(Material to process begins)

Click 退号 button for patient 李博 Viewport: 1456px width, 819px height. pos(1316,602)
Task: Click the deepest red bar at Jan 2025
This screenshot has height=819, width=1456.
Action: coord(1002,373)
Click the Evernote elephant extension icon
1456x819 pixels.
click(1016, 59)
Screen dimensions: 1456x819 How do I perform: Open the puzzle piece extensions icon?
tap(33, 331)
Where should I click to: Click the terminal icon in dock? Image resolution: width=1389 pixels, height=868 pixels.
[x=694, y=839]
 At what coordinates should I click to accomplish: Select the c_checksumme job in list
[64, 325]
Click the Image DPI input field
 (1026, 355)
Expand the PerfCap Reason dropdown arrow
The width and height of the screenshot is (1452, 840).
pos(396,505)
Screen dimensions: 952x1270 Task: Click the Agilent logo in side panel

(Material to process ends)

• _What to work on_:
Your answer should be the full set of records, printed exactly.

• _Your response_:
Click 退号 button for patient 李博 Viewport: 1456px width, 819px height. pos(1316,602)
Task: Click the deepest red bar at Jan 2025
This screenshot has height=819, width=1456.
Action: coord(1002,373)
Click the Evernote elephant extension icon
1456x819 pixels.
click(1016, 59)
Screen dimensions: 1456x819 How do I perform: Open the puzzle piece extensions icon?
tap(33, 331)
Where should I click to: Click the terminal icon in dock? Image resolution: width=1389 pixels, height=868 pixels.
[x=694, y=839]
 At what coordinates should I click to accomplish: Select the c_checksumme job in list
[64, 325]
Click the Image DPI input field
 (1026, 355)
Expand the PerfCap Reason dropdown arrow
The width and height of the screenshot is (1452, 840).
pos(396,505)
Screen dimensions: 952x1270 Task: Click the Agilent logo in side panel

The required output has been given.